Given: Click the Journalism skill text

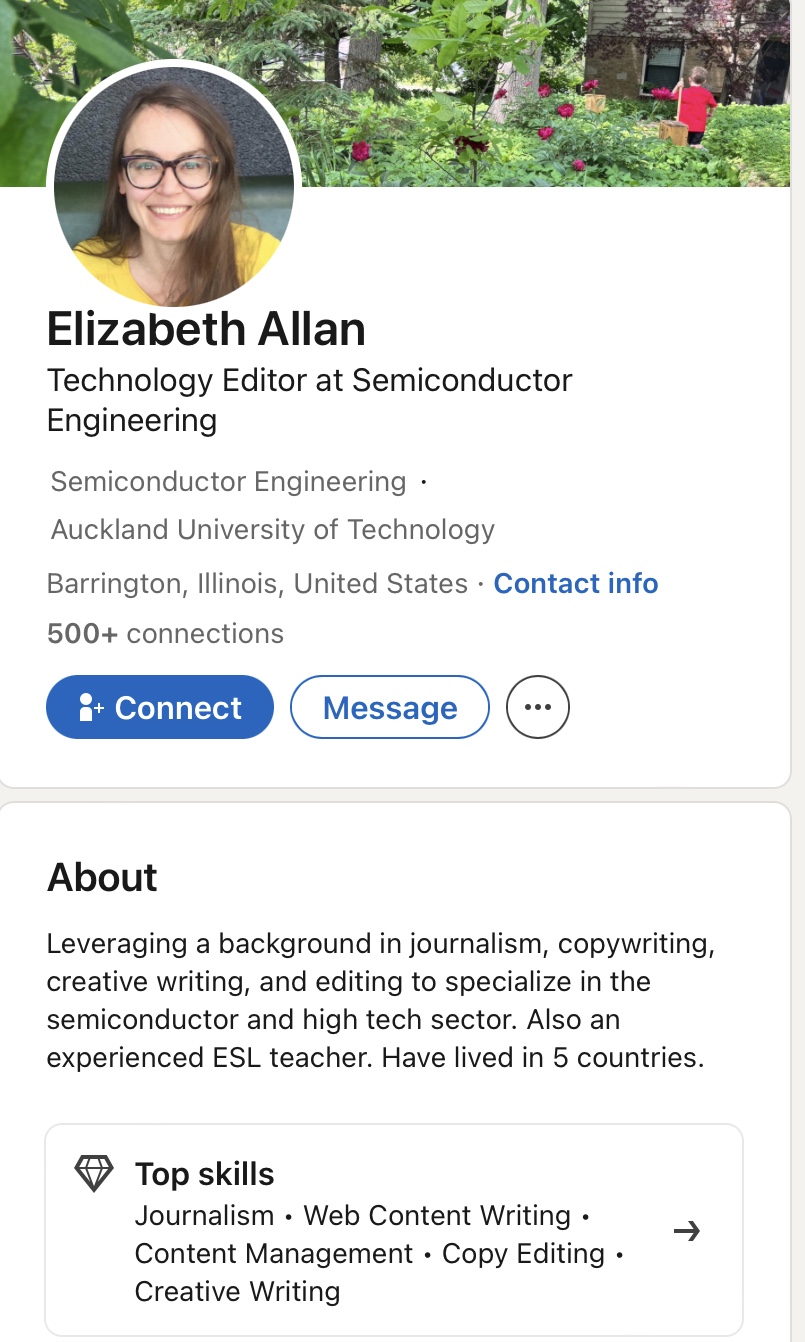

* * *

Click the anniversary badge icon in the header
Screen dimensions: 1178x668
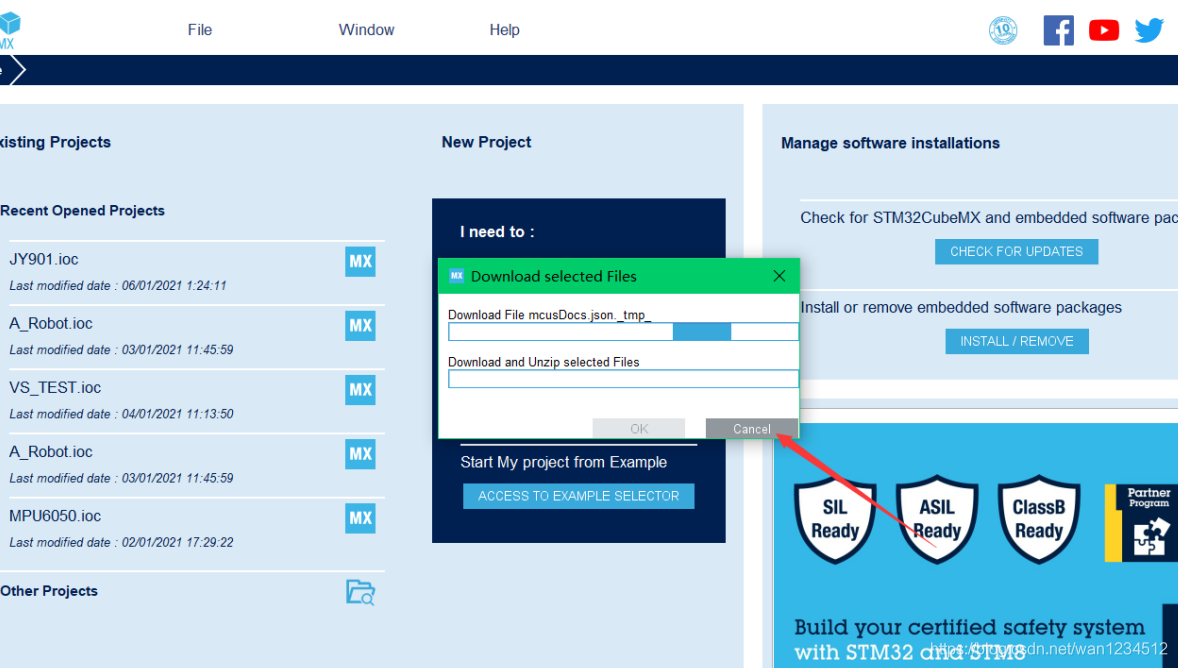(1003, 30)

* * *

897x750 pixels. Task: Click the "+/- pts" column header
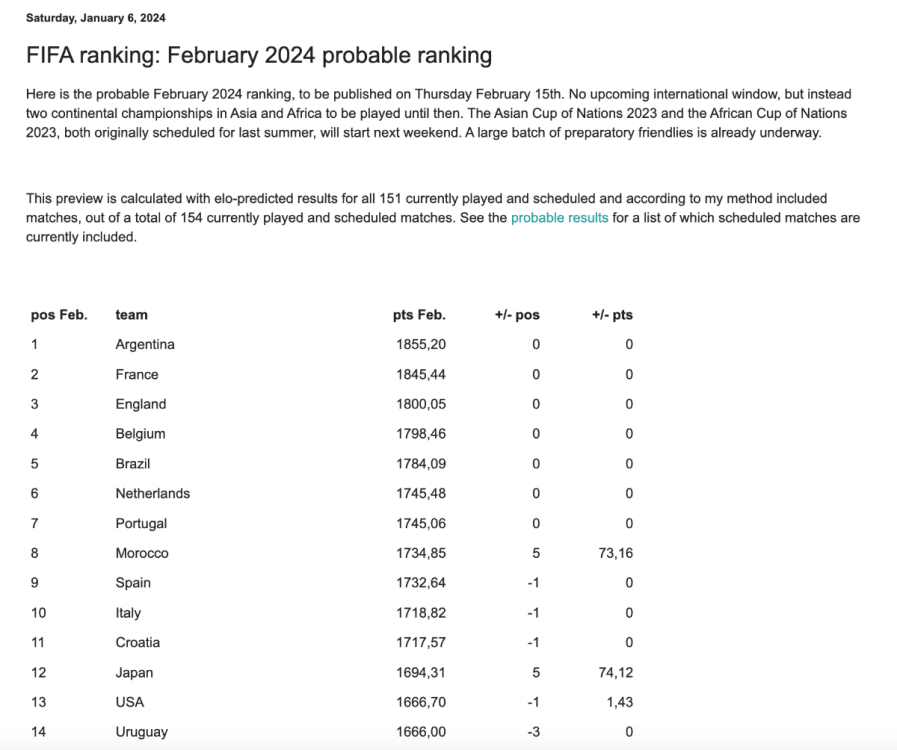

**Exercise description**
Read the listing line by line, and copy each line in which the word "header" is found.

**Answer area**
Click the anniversary badge icon in the header
897x750 pixels. Task: Click the "+/- pts" column header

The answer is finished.